From: "Janos Haar" <janos.haar@netcenter.hu>
To: MRK <mrk@shiftmail.org>
Cc: linux-raid@vger.kernel.org
Subject: Re: Suggestion needed for fixing RAID6
Date: Thu, 29 Apr 2010 23:07:40 +0200 [thread overview]
Message-ID: <0c1201cae7e0$01f9a930$0400a8c0@dcccs> (raw)
In-Reply-To: 4BD9A41E.9050009@shiftmail.org
----- Original Message -----
From: "MRK" <mrk@shiftmail.org>
To: "Janos Haar" <janos.haar@netcenter.hu>
Cc: <linux-raid@vger.kernel.org>
Sent: Thursday, April 29, 2010 5:22 PM
Subject: Re: Suggestion needed for fixing RAID6
> On 04/29/2010 09:55 AM, Janos Haar wrote:
>>
>> md3 : active raid6 sdd4[12] sdl4[11] sdk4[10] sdj4[9] sdi4[8] dm-1[13](F)
>> sdg4[6
>> ] sdf4[5] dm-0[4] sdc4[2] sdb4[1] sda4[0]
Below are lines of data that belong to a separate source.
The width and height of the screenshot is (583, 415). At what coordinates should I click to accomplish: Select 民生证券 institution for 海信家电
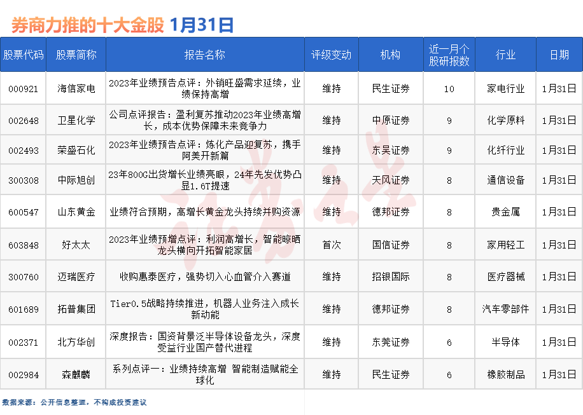390,88
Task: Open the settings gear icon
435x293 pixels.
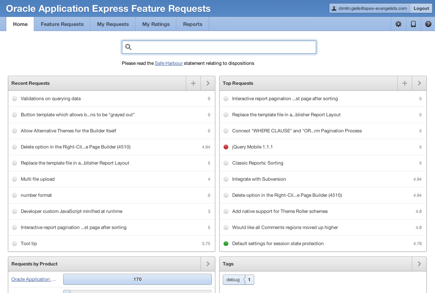Action: (x=398, y=24)
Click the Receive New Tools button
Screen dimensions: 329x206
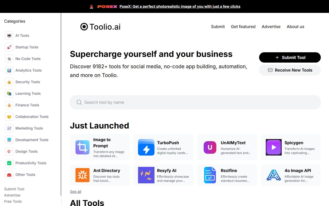(290, 70)
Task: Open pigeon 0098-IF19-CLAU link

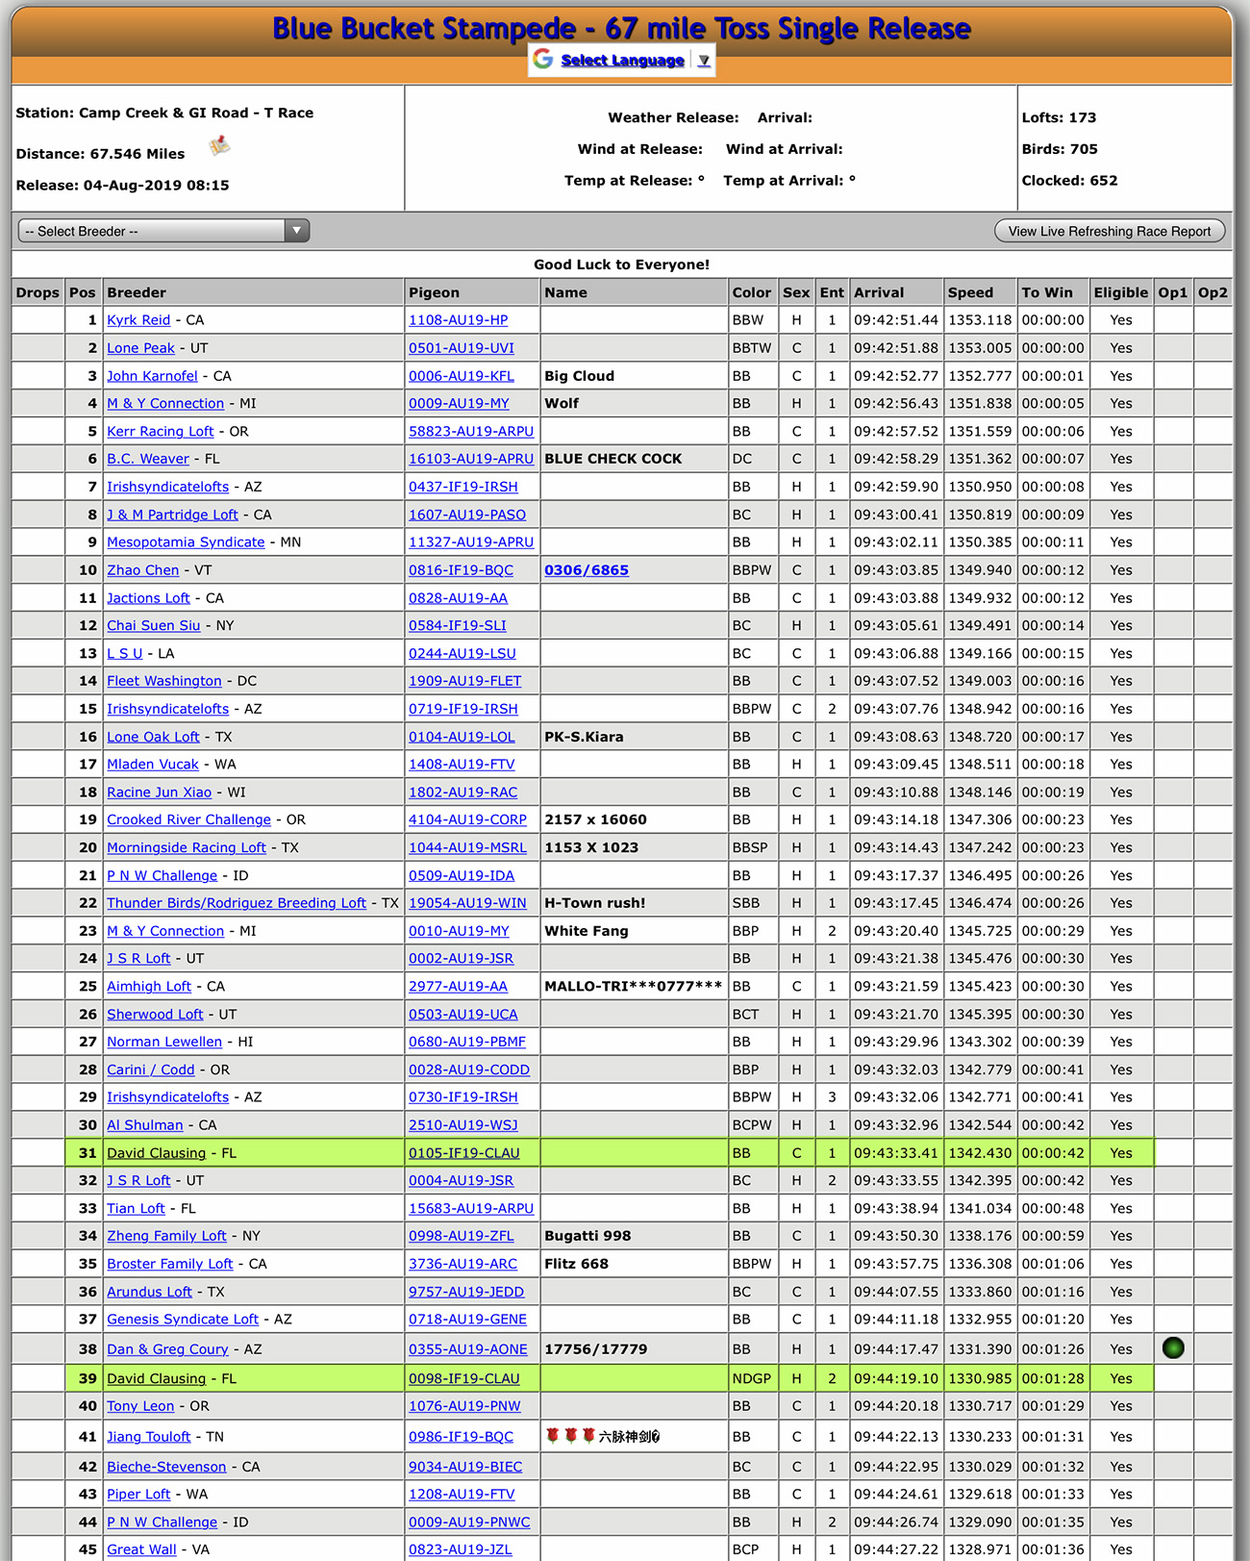Action: (463, 1378)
>> 14626538880 blocks level 6, 16k chunk, algorithm 2 [12/10]
>> [UUU_UUU_UUUU]
>> [===========>.........] recovery = 56.8% (831095108/1462653888)
>> finish=50
>> 19.8min speed=2096K/sec
>>
>> Drive dropped again with this patch!
>> + the kernel freezed.
>> (I will try to get more info...)
>>
>> Janos
>
> Hmm too bad :-( it seems it still doesn't work, sorry for that
>
> I suppose the kernel didn't freeze immediately after disabling the drive
> or you wouldn't have had the chance to cat /proc/mdstat...
this was this command in putty.exe window:
watch "cat /proc/mdstat ; du -h /snap*"
I think it have crashed soon.
I had no time to recognize what happened and exit from the watch.
>
> Hence dmesg messages might have gone to /var/log/messages or something.
> Can you look there to see if there is any interesting message to post
> here?
Yes, i know that.
The crash was not written up unfortunately.
But there is some info:
(some UNC reported from sdh)
....
Apr 29 09:50:29 Clarus-gl2k10-2 kernel: res
51/40:00:27:c0:5e/40:00:63:00:00/e0 Emask 0x9 (media error)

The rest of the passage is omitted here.